Here the answer should be the line with "This screenshot has height=1652, width=2262." and all the lines after it through the end of the listing, each repeated exactly, and no other text.

DATA EXTRACTS |
========================

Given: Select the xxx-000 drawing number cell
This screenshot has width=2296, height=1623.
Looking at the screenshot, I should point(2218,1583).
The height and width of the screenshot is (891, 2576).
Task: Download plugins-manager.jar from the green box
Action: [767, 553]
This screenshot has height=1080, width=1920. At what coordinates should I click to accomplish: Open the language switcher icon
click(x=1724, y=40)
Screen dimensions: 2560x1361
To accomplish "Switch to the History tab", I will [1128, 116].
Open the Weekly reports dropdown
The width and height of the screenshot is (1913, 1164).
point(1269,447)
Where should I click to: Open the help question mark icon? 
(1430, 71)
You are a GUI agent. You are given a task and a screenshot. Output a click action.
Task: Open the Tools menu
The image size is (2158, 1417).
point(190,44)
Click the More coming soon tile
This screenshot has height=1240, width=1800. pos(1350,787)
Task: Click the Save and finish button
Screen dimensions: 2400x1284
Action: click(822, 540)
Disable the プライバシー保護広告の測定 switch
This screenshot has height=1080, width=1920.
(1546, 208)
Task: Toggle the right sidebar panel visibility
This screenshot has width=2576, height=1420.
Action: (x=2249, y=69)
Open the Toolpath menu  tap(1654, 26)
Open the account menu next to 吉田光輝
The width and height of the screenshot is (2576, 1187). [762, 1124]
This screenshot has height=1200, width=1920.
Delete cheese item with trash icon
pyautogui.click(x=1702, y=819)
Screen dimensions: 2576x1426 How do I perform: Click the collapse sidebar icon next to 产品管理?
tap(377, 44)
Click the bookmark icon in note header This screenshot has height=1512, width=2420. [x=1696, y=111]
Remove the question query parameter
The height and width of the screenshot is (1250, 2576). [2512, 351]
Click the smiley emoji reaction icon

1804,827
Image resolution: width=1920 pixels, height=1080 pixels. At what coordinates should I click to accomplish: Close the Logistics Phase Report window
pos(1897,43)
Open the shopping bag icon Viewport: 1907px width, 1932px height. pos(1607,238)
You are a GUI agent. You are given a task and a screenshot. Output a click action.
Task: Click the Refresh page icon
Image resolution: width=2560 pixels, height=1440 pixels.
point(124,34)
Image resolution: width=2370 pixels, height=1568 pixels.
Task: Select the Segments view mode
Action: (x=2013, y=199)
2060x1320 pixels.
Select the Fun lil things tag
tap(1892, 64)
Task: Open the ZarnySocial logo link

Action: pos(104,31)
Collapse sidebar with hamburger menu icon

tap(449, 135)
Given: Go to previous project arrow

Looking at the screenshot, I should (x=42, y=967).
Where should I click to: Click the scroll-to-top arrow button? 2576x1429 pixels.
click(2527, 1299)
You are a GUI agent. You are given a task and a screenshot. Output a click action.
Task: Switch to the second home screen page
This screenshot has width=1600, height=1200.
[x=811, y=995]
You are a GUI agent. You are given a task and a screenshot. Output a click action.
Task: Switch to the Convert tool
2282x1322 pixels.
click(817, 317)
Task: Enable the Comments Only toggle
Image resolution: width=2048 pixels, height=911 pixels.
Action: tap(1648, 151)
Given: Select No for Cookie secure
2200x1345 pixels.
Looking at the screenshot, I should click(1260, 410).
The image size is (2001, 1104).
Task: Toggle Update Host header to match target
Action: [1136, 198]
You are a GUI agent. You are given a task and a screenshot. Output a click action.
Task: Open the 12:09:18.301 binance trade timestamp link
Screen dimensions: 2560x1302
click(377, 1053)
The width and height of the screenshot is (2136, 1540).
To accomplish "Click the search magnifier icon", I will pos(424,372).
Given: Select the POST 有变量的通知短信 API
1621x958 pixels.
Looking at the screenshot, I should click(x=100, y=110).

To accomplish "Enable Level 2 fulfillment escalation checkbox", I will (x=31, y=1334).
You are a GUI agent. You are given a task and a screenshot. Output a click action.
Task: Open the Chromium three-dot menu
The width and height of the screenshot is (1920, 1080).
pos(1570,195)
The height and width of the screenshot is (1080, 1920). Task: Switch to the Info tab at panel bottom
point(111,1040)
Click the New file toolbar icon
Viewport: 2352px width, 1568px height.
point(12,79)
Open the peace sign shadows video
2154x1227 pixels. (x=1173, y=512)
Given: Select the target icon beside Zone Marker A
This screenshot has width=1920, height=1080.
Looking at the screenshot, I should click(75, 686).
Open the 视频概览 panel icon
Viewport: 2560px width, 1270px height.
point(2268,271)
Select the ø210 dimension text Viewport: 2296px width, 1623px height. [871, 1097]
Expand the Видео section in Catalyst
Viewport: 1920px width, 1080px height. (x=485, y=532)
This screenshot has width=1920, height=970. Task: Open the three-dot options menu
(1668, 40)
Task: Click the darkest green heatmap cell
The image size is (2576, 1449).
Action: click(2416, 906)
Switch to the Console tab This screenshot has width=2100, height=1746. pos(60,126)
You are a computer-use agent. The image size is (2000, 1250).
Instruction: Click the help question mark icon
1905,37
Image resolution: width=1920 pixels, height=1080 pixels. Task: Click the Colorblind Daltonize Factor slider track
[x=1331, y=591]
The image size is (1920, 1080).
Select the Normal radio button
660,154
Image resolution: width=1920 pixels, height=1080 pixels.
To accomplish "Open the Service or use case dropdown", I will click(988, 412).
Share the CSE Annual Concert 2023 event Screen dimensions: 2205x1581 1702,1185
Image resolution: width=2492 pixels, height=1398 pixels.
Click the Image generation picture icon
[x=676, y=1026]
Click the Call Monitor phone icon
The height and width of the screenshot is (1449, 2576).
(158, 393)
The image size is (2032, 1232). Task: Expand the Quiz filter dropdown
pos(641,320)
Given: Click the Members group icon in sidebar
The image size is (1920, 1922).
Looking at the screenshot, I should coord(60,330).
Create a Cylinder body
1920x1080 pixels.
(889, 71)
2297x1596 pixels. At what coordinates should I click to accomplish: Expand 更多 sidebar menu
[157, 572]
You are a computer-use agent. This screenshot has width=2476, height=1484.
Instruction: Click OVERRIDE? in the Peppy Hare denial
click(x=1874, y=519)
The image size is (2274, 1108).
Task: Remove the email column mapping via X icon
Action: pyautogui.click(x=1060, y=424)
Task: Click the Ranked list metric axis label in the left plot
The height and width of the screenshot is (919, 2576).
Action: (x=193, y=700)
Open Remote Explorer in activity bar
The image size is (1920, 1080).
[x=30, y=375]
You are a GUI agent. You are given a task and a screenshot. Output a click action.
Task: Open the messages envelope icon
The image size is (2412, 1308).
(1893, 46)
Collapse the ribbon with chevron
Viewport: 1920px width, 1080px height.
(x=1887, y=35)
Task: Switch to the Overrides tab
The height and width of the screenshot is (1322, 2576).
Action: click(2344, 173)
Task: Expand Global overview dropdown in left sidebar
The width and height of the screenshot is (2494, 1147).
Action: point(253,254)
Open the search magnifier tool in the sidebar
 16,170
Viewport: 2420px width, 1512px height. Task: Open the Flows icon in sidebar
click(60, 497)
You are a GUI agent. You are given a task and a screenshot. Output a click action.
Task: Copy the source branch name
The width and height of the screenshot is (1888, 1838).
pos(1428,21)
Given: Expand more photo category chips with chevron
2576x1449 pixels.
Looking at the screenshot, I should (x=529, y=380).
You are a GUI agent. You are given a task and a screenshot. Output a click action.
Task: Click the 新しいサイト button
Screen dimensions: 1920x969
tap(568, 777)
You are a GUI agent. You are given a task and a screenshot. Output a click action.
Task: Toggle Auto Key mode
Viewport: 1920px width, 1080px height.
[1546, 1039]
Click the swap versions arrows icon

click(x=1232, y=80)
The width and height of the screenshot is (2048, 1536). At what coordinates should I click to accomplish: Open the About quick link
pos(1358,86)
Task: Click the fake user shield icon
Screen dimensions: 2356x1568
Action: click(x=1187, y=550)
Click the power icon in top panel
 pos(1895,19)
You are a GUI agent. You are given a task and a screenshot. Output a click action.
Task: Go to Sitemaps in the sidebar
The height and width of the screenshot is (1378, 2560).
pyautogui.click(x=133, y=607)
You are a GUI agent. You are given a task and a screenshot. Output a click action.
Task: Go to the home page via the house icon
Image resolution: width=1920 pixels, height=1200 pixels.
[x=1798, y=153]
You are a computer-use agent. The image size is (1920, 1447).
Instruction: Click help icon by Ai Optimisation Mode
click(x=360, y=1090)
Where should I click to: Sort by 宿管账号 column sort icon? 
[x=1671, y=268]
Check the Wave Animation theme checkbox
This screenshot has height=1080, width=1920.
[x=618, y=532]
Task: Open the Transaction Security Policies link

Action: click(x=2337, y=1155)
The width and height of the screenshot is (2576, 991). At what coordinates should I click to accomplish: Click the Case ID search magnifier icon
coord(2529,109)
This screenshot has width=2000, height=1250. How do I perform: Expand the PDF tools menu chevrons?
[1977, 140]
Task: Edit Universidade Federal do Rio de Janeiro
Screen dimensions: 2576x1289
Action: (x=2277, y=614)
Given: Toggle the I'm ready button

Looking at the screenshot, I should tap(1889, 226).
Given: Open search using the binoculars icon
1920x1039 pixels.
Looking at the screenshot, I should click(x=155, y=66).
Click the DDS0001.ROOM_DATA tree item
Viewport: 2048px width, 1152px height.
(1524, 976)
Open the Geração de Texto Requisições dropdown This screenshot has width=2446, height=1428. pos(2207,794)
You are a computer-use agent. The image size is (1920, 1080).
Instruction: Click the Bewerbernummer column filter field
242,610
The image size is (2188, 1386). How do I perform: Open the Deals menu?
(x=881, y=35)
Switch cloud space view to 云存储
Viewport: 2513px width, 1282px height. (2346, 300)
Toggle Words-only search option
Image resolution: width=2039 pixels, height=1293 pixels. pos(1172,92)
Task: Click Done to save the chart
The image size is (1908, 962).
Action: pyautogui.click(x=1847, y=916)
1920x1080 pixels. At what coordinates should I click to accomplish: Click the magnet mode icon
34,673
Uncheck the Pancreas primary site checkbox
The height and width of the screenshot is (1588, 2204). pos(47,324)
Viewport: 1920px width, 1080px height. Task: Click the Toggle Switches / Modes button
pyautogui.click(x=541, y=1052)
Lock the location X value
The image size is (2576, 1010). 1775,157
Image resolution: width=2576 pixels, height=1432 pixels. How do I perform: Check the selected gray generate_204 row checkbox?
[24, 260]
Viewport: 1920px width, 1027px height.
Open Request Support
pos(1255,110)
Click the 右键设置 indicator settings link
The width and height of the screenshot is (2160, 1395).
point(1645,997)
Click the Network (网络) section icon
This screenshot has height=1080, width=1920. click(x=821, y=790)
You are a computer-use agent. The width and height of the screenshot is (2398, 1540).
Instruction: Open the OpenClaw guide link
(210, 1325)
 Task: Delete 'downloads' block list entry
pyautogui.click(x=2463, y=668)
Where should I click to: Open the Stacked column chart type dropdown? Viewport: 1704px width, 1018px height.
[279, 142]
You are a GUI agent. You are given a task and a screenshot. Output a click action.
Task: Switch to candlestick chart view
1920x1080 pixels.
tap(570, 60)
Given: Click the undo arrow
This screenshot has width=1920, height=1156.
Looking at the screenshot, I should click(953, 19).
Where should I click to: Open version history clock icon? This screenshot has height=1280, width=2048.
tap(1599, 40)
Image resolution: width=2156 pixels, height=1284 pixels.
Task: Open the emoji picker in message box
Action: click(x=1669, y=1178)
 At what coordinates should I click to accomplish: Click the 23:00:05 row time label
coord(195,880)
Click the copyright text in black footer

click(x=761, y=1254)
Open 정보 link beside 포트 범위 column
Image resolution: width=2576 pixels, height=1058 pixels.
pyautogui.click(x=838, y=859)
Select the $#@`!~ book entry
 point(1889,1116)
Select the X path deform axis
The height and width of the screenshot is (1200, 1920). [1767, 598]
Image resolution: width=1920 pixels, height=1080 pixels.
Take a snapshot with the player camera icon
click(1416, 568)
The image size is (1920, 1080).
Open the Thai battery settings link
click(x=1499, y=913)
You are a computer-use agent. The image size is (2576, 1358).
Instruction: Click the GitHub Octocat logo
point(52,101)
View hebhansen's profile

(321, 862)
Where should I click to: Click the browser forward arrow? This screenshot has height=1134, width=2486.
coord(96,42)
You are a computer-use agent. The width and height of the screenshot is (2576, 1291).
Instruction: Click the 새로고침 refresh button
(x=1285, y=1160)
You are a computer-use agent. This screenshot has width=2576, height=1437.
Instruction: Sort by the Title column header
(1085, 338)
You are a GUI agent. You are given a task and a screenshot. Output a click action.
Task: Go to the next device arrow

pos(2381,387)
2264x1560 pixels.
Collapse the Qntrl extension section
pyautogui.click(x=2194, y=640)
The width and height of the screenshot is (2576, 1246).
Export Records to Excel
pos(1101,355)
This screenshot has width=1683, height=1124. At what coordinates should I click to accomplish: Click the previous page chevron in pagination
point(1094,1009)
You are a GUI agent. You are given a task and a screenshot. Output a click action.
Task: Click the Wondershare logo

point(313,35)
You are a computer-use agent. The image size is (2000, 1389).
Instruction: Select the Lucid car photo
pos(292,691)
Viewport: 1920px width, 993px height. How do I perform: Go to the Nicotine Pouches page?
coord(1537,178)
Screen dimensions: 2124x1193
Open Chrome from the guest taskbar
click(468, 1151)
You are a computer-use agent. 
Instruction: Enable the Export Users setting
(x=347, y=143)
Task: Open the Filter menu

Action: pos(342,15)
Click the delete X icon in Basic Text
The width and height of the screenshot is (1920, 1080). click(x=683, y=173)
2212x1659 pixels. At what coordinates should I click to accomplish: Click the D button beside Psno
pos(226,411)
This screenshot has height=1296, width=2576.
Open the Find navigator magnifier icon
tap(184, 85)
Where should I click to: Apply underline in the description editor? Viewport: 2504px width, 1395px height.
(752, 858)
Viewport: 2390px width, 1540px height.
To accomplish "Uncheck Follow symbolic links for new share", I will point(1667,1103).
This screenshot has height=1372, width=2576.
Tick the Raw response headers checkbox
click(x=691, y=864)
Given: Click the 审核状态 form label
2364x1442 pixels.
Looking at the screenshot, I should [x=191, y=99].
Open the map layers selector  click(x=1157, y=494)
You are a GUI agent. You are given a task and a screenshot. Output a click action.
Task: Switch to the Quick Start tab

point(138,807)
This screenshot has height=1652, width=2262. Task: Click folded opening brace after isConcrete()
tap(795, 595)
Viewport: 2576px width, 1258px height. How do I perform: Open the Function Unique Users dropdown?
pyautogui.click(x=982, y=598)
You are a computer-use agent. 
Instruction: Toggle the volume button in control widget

========================

ANSWER SECTION |
This screenshot has height=1652, width=2262. Task: Click folded opening brace after isConcrete()
tap(795, 595)
Viewport: 2576px width, 1258px height. How do I perform: Open the Function Unique Users dropdown?
pyautogui.click(x=982, y=598)
You are a computer-use agent. 
Instruction: Toggle the volume button in control widget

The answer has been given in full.